Before Big Data took over the world, someone wrote a roman a clef about the 1992 Democratic primary. "Roman a clef," in case you don't know, is French for "novel with a key." It's based on real-life people but doesn't name them directly.
The novel in question was entitled Primary Colors and published by Random House under the author name Anonymous. It spent nine weeks on the New York Times bestseller list, and the circumstances of its publication, as well as its subsequent success, fed speculation about the identity of the author.
The author turned out to be political columnist Joe Klein. While some, including Clinton speechwriter David Kusnet, had guessed that it was Klein, the most convincing argument was put forth by Donald Wayne Foster, a professor of English at Vassar College who subjected the book to textual analysis, comparing his results to known non-fiction writings of Klein's.
Foster published his results in an article in New York magazine, and -- combined with handwriting analysis of notes on a manuscript -- the case was made and Klein was soon outed as the author.
What I found most interesting at the time was how Foster made a kind of scientific case, fingerprinting Klein's work, in a manner of speaking, by quantifying his use of certain words and phrases. Foster, in fact, has used similar tools to assist criminal investigations, including the case of Unabomber Ted Kaczynski.
I thought of the Primary Colors story when I recently read a Times article entitled "Solving the Equation of a Hit Film Script, With Data." It informs us that Hollywood studios have begun using the services of a wonk named Vinny Bruzzese. According to the article, "Mr. Bruzzese and a team of analysts compare the story structure and genre of a draft script with those of released movies, looking for clues to box-office success." The script gets adjusted accordingly.
This news followed by a few years an article about professors who have applied computing power to titles by English authors in the 19th Century in order to "offer fresh insight into the minds of the Victorians."
The two approaches have Big Data in common, but the key difference lies between using such analysis to look backwards (as with solving the Victorian "mind" or the Primary Colors author mystery) and using it as a guide to create future hits, as Bruzzese presumes to do. The former is a matter of literary criticism. But the latter suggests the automation of creative product.
Naturally, the first reaction a writer has about this is to question whether what he does can ever be done by a computer. That's also our second and third reactions. But do we have an elevated view of our self-worth?
I like to think not, but then again, I would, right? I majored in English, not computer science. If androids are taking everyone else's job, why not mine?

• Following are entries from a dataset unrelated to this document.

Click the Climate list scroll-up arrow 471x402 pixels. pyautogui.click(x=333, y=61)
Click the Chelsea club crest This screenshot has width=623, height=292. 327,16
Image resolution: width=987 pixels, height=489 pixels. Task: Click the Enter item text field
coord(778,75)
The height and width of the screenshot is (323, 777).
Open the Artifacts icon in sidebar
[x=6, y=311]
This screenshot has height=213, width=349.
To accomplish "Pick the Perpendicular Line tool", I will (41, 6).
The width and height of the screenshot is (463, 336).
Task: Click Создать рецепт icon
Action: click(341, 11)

The answer, I think, lies in the distinction between form and formula -- the difference between a writer who moves people and a hack. The script expert Robert McKee notes that "All notions of paradigms and foolproof story models for commercial success are nonsense." His famous book Story largely deals with matters of structure -- of form -- but he takes great pains to distinguish that essential element of storytelling from formula.
In support of that view, award-winning screenwriter and teacher Jacob Krueger (whom I've used as a consultant for some of my work) notes that "you don't see a lot of paint-by-numbers paintings hanging on museum walls." That's because, he says, we are most interested in the "weirdness" of others -- the things that make them different from everyone else. Successful writers, he says, must tap "the things that are inherently unique about the way they see the world."

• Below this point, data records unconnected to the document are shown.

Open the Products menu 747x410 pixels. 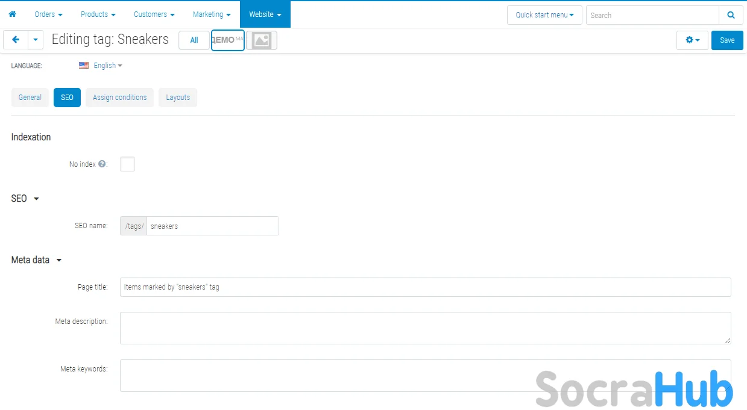coord(98,14)
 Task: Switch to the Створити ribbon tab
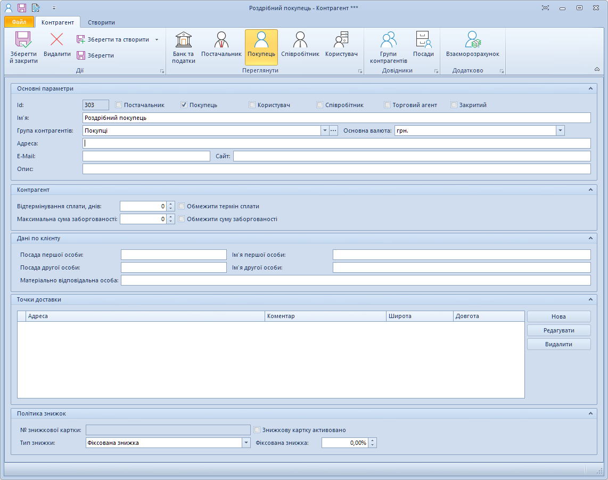[101, 22]
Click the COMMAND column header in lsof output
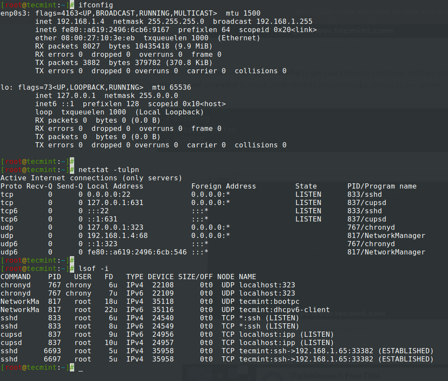Viewport: 448px width, 381px height. click(16, 277)
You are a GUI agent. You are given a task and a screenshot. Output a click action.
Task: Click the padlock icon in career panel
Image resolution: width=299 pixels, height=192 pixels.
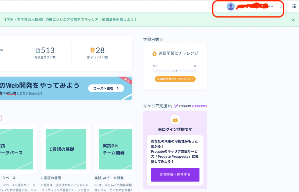(175, 120)
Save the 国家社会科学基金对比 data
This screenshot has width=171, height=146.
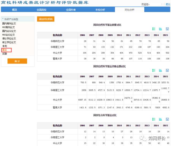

This gets to the heart of the matter. A computer only "knows" what it's been told, not what it experiences. As such, it is incapable of having a unique worldview, and therefore it can't be "original."
But, you say, doesn't every writer have a hard time being original? Indeed. Even many of the books and movies that defy the odds to get made demonstrate a lack of originality. And yet the true gems -- the stories that captivate us -- manage to show us a fresh glimpse of the human condition. The difference between a pat comedy and Little Miss Sunshine or between a formula drama and Breaking Bad are easily discerned by most people. Not in any technical sense but in the way they make us feel.
In Do Androids Dream of Electric Sheep? (which formed the basis for the film Blade Runner) Philip K. Dick imagined a world in which androids are barely distinguishable from humans and the only way to tell the difference is to administer an empathy test.
Empathy, not coincidentally, is the bridge that a great book or movie takes its audience across. It may be the one thing in our modern world that won't yield to numbers.
"I think," Krueger says, "that audiences can sense manipulation from a mile away. But everyone can connect to something that feels true."
He doesn't mean factually true -- he means emotionally true. Computers can count all the phrases and calculate all the formulas that they want. But, for my money, human is as human does.